What you need to know

It is important for you to know your rights when it comes to personal information. Your student record is comprised of personal, academic, and financial records. Access is limited to you and MIT officials who have a legitimate educational interest. In addition, the Family Educational Rights and Privacy Act of 1974 (FERPA) gives you some control over the disclosure of certain pieces of personally identifiable information in your academic record.

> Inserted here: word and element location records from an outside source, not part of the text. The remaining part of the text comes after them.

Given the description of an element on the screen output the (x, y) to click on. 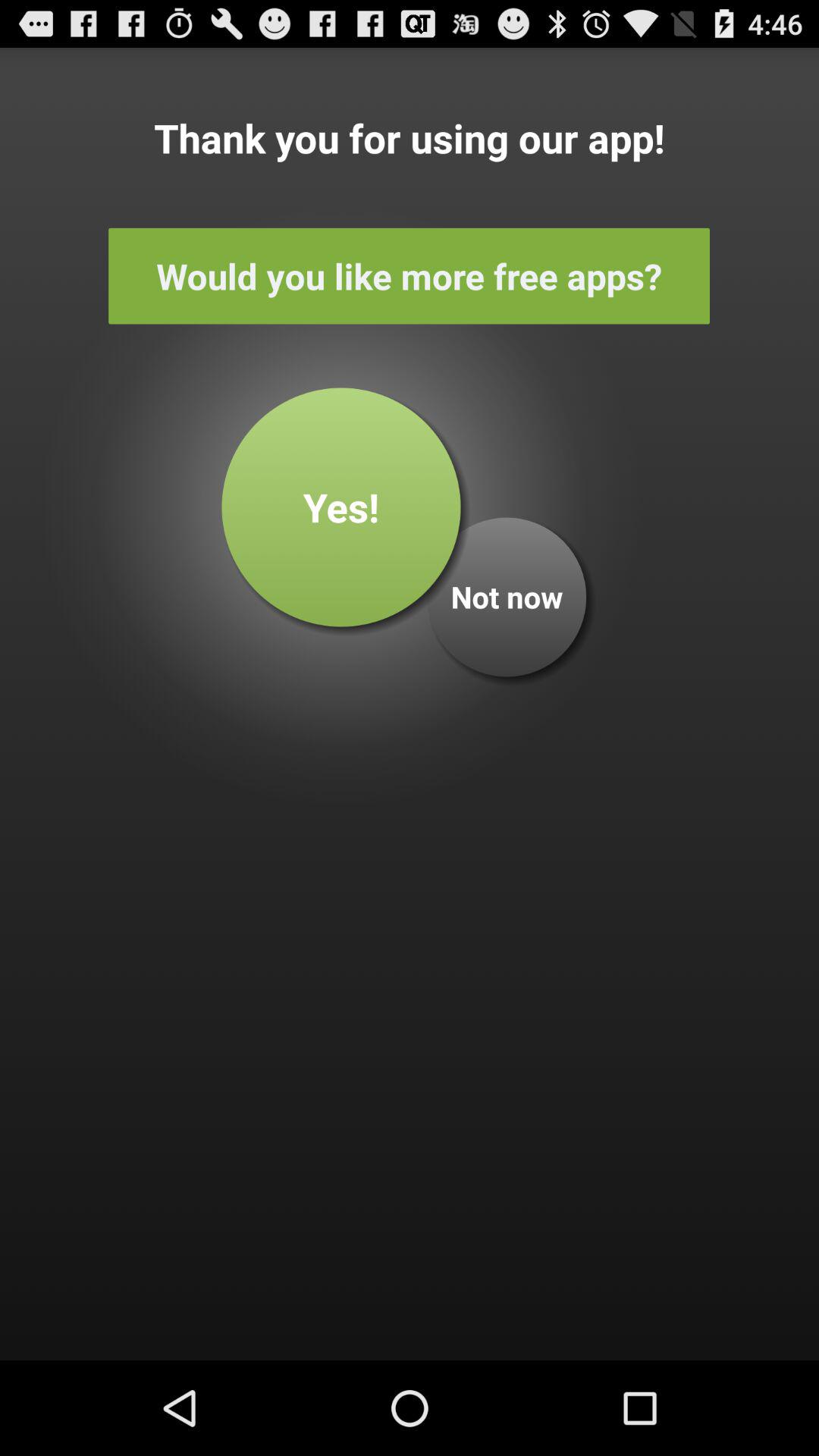
launch the app below the would you like (506, 596)
Given the description of an element on the screen output the (x, y) to click on. 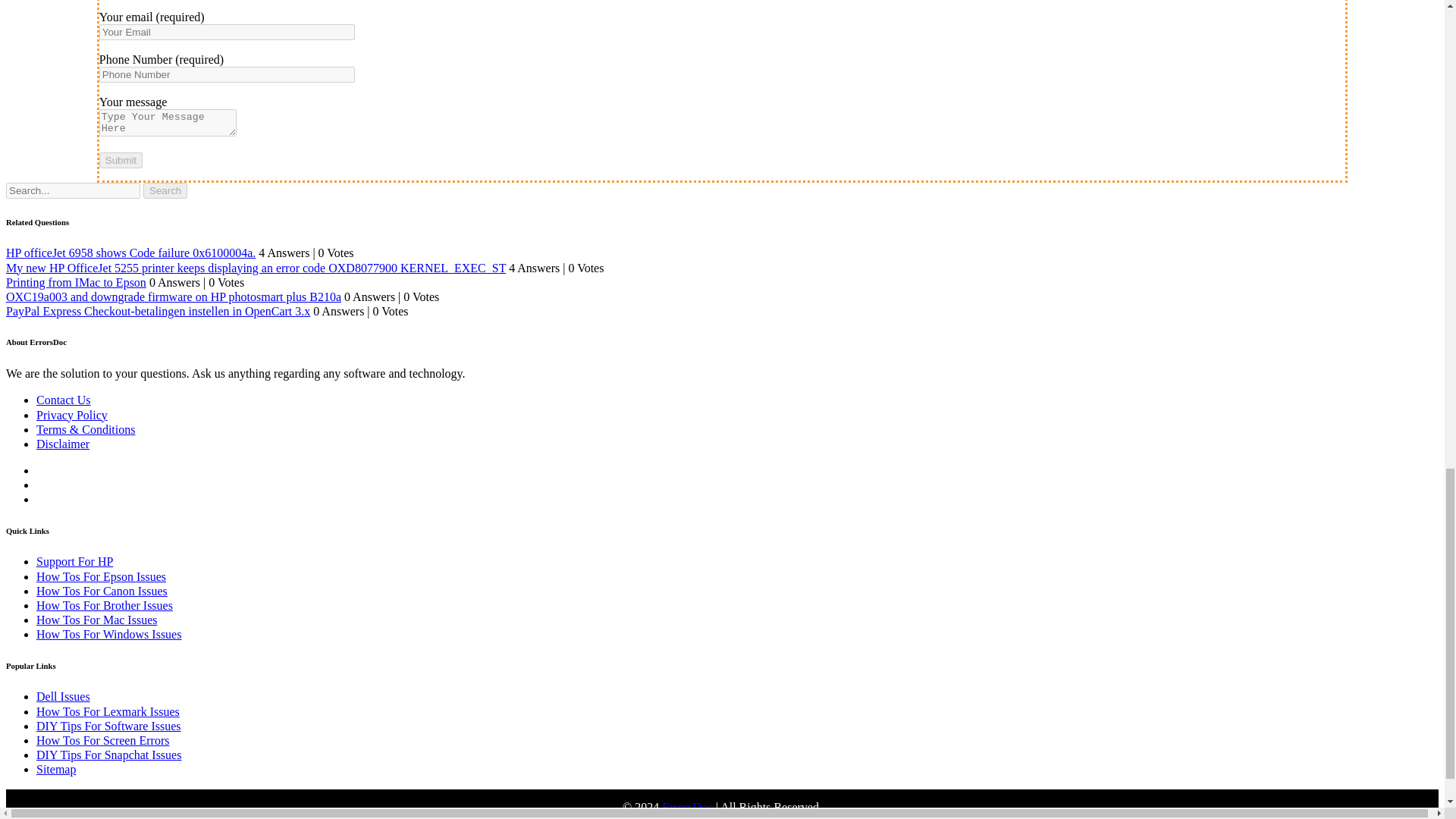
Search (164, 190)
Submit (120, 160)
Search (164, 190)
Given the description of an element on the screen output the (x, y) to click on. 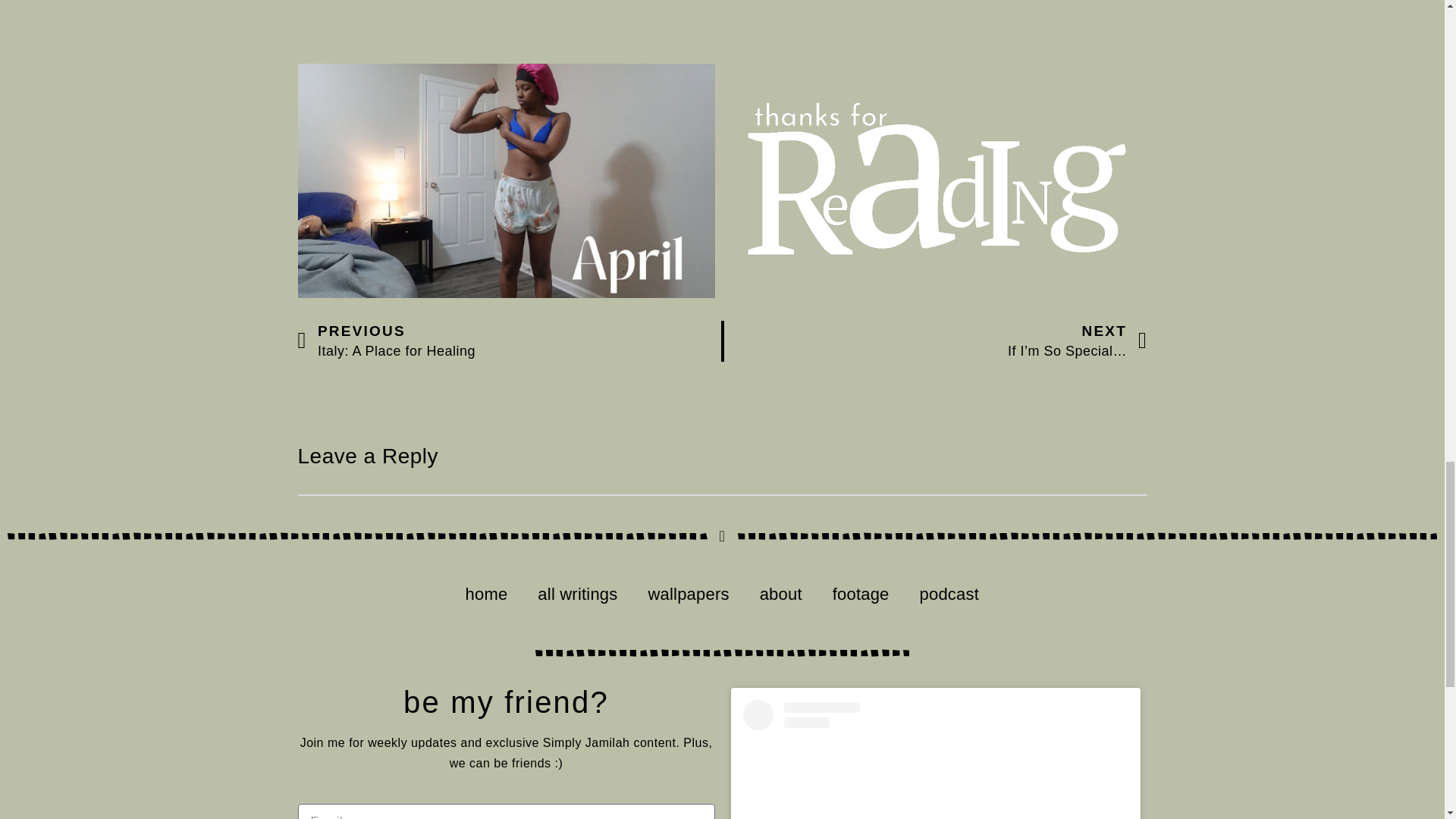
View this profile on Instagram (935, 759)
podcast (949, 594)
all writings (576, 594)
home (485, 594)
footage (860, 594)
about (508, 341)
wallpapers (780, 594)
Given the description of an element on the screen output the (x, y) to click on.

Your personal record includes

  • Your legal name
  • Your social security number
  • Your date of birth
  • Your term and home address and phone
  • Your email address

Your academic record includes

  • Your Internal Grade Report, including subjects and grades for prior terms
  • Your GIR audit based on subjects completed
  • Your subject registration for the current term, including projected GIR audit based on current and completed subjects, and any applied transfer credit
  • During pre-registration — the list of subjects you selected for the upcoming term
  • Between pre-registration and the beginning of classes — your class schedule for the fall and spring semesters

About your financial record


What you can access

  • Your personal information in MIT’s people directory
  • Your personal and academic records on WebSIS
  • Your financial records, maintained by SFS

What other people can access

  • Anyone can access MIT’s online people directory.
  • Your faculty advisor and department administrator can view your academic record.
  • First-year students and undesignated sophomores — the Office of the First Year can view and print your academic record.
  • Class lists and prerequisite reports — available to instructors and department administrators — include your email and address information.

What you can’t access

  • Unless otherwise permitted or required by law, you may only inspect, review, or be informed of information directly related to yourself.
  • You cannot access confidential letters of recommendation, faculty and staff records that are restricted to their personal use, parents’ financial records, and records that contain information on other students.